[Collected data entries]
++++++++++++++++++++

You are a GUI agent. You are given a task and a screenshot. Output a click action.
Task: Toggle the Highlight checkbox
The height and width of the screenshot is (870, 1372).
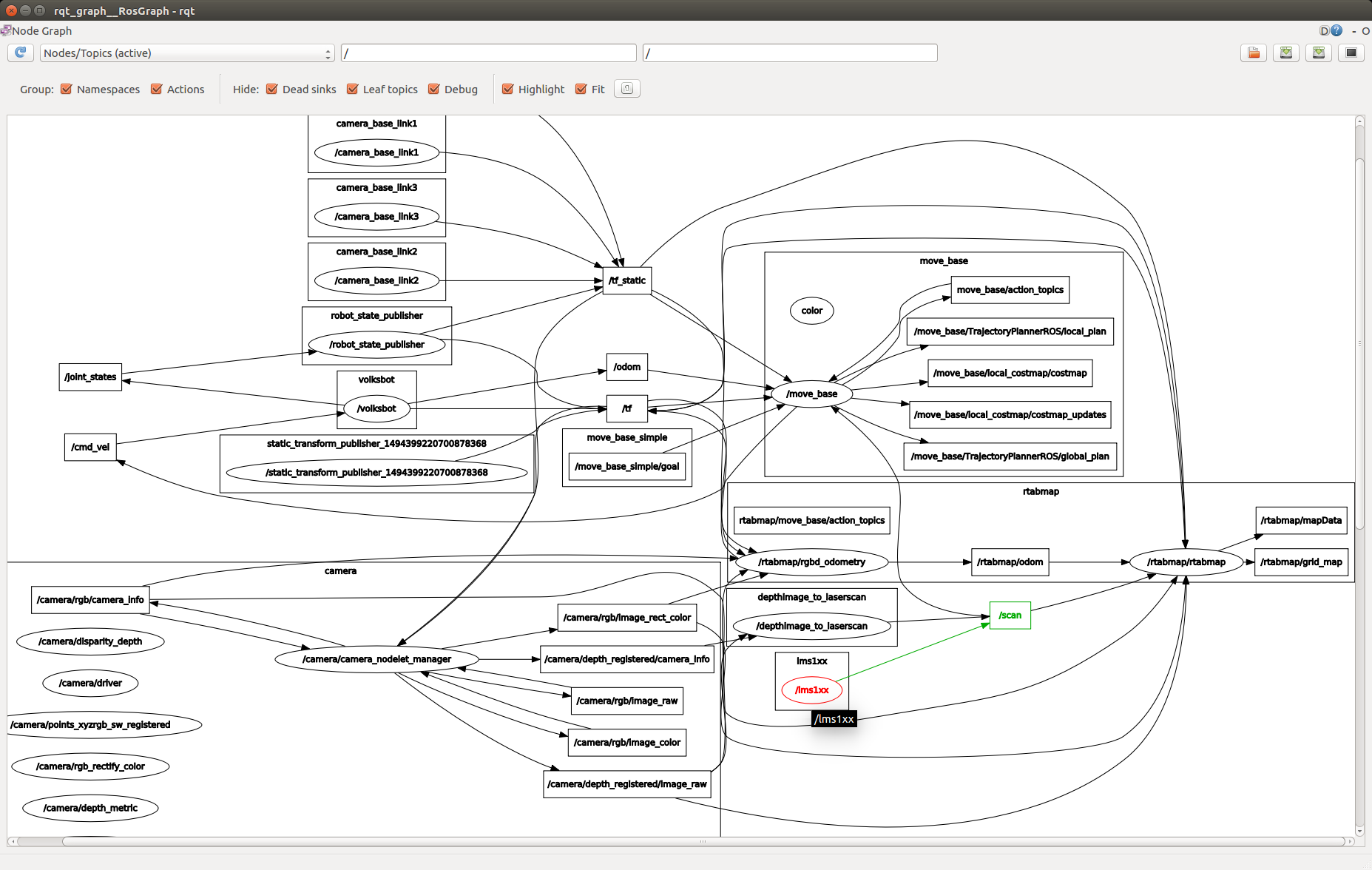click(x=508, y=90)
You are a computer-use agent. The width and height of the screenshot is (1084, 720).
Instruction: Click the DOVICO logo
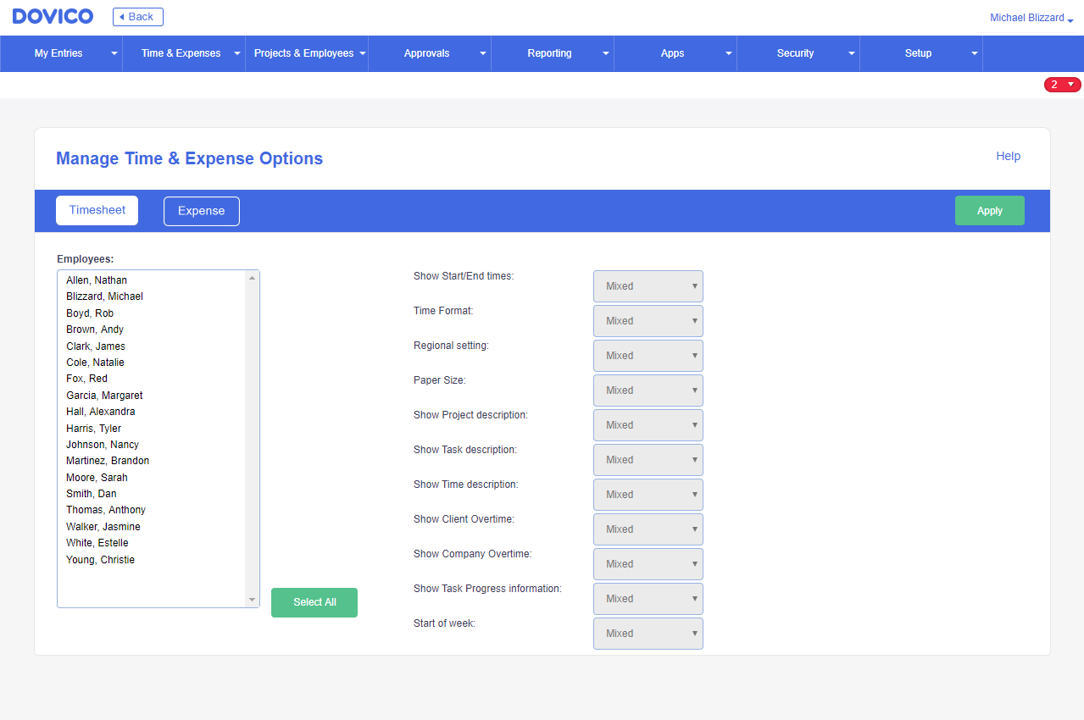tap(52, 16)
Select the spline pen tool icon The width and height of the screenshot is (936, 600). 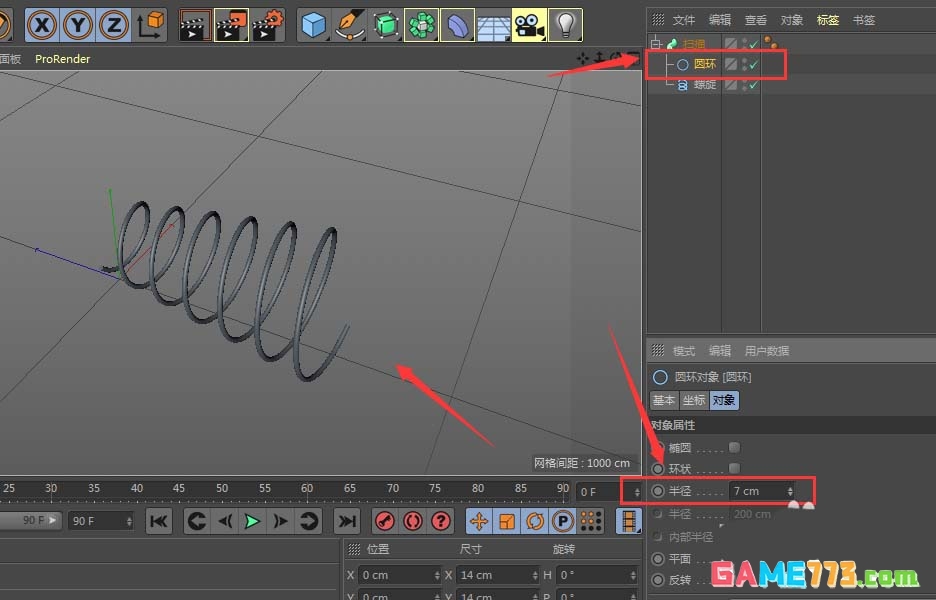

++++++++++++++++++++

*Requirement*
Please quote the records above exactly, beginning at the line that contains "You are a computer-use" and ending at their last line. Leave the pictures out.

*Solution to this exercise*
You are a computer-use agent. The width and height of the screenshot is (1084, 720).
Instruction: Click the DOVICO logo
tap(52, 16)
Select the spline pen tool icon The width and height of the screenshot is (936, 600). 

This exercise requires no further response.